Ya got me... I've worked with tables as large as 200 million rows, but that's an order of magnitude smaller than 2 billion rows. Performance is really good on 200 million rows provided you have the correct indexes and the related T-SQL is written correctly to actually use them. I'd imagine that the same would hold true for 2 billion rows... especially if some form of logic partitioning that would somewhat match the related queries were used.
--Jeff Moden
Change is inevitable... Change for the better is not.
June 11, 2008 at 7:50 am
I know it's redundant, but I think that my earlier post really bear repeating here:
rbarryyoung (6/2/2008)
I'll just add that you really should have an experienced DBA or DB developer involved at this point.
and...
rbarryyoung (6/2/2008)
ammon (6/2/2008)
I couldn't agree with you more!But we are a small startup company and there just isn't any $$ for a DBA. 🙁
Right. In that case I would recommend that you contract the services of an experienced professional DBA consulatant to do Architecture and Design reviews and some mentoring.
Yeah, I know, there's no money for that either.
The problem is that mistakes and oversights at this stage can prove to be very costly or limiting down the road. And the things that are going to bite you are not the things that you are thinking of now, because you are smart enough to either figure them out or to come to a place like this and ask about them.
Rather, the real problem will be the things that don't even occur to you because you do not yet know enough to realize how important they are (or will be). And we cannot help you much with those now because you will not know to ask us and we do not have enough information (nor is it pratical in a forum) to warn you yet, it's just too general.
[font="Times New Roman"]-- RBarryYoung[/font], [font="Times New Roman"] (302)375-0451[/font] blog: MovingSQL.com, Twitter: @RBarryYoung[font="Arial Black"]

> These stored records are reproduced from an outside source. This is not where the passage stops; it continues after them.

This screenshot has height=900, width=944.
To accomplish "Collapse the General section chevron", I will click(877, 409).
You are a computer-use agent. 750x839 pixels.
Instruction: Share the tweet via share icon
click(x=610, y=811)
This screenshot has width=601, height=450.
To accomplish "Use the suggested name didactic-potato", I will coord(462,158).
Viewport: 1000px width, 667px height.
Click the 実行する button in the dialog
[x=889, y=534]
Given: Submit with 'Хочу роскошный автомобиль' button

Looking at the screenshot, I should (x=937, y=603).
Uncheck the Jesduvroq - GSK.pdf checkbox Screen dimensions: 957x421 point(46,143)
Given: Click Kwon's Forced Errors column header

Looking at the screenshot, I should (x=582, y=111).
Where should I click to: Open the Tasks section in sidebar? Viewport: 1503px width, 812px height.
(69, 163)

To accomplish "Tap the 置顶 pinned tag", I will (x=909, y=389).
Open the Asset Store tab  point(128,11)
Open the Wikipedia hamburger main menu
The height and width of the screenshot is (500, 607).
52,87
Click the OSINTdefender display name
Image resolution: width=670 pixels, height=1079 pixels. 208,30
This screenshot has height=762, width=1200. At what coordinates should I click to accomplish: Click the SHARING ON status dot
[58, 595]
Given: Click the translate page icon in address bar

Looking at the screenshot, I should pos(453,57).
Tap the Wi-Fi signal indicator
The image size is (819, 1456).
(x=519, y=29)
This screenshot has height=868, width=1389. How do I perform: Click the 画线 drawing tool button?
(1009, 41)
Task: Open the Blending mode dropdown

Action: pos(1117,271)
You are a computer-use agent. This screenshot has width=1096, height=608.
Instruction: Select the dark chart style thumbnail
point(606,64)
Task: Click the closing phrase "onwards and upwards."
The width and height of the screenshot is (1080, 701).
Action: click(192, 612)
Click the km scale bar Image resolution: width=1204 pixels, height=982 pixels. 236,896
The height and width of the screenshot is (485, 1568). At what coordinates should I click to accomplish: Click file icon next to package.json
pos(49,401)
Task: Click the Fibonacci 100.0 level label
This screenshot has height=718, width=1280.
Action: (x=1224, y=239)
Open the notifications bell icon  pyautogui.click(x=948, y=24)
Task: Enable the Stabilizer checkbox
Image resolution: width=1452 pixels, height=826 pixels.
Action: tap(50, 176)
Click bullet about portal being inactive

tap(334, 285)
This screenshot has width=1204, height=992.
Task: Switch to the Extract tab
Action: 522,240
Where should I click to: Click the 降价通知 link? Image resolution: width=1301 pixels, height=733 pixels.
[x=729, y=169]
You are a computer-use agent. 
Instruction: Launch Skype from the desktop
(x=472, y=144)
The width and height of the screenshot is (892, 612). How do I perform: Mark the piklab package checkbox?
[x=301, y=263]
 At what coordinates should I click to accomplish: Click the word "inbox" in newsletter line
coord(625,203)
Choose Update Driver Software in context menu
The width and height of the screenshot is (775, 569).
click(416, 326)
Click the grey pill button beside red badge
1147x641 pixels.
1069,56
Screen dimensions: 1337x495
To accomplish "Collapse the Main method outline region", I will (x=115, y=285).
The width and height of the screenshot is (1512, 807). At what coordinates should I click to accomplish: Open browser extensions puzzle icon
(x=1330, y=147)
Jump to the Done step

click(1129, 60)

Proactive Performance Solutions, Inc. [/font][font="Verdana"] "Performance is our middle name."[/font]
June 11, 2008 at 10:32 am
With respect to your question about how well a 2 billion row table will perform, the answer is "great" unless you do a poor job of designing the database and the stored procedures that access the database. SQL Server stores data in "pages" that are 8,000 bytes in size. If you want to retrieve a record and know the primary key value for the record you want then SQL Server can very quickly figure-out the page in which the record resides and retrieve the page and get the record. HOWEVER, if you only know that the record you want has a varchar column that will have the word "stupid" or "idiotic" somewhere in the contents of the column and it has another varchar column that will have the word "very" or "incredibly" somewhere in it's contents then SQL Server will have to walk through every record in the table looking for the record and that will be EXTREMELY slow.
With respect to the idea of designing your new web site without hiring or contracting with an experienced and talented database designer let me give you an analogy that I hope will demonstrate the stupidity of doing so:
Suppose there was a new company that was formed with the idea of creating a new car that would get great gas mileage by being very lightweight and aerodynamic. The owners had some great ideas and were very excited to get started so they hired some engineers to design the exterior of the car and some engineers to design the interior of the car, but they decided that they didn't have enough money to hire any engineers to design the engine and drive train. After all, the engineers they hired to design the exterior and interior could probably design an engine that would be "good enough".
The web site is the "exterior" and "interior" that the users will see and work with, but the database is the engine that will get the user where they want to go. Failure to design a good engine will quickly lead to dissatisfied customers and failure of the company.
Just my opinion (and experience!)
June 11, 2008 at 10:51 am
Don't worry, I'm not going to be doing any 'like' statements on a vchar field. All the queries will be searching on a User_ID field. (each row will have its own primary key ID field, bitint) And of course the User_ID field will be indexed.
I completely understand your analogy. And I would love to contract a DBA for consulting, but there isn't much $$. Now having said that, I am designing my application in such a way that the actual RDBMS can be changed out easily. (I overheard someone once mention maybe migrating to Oracle down the road) So while your point is VERY valid, my code will be designed to easily adapt to any changes made in SQL Server down the road. (like when we hire a DBA)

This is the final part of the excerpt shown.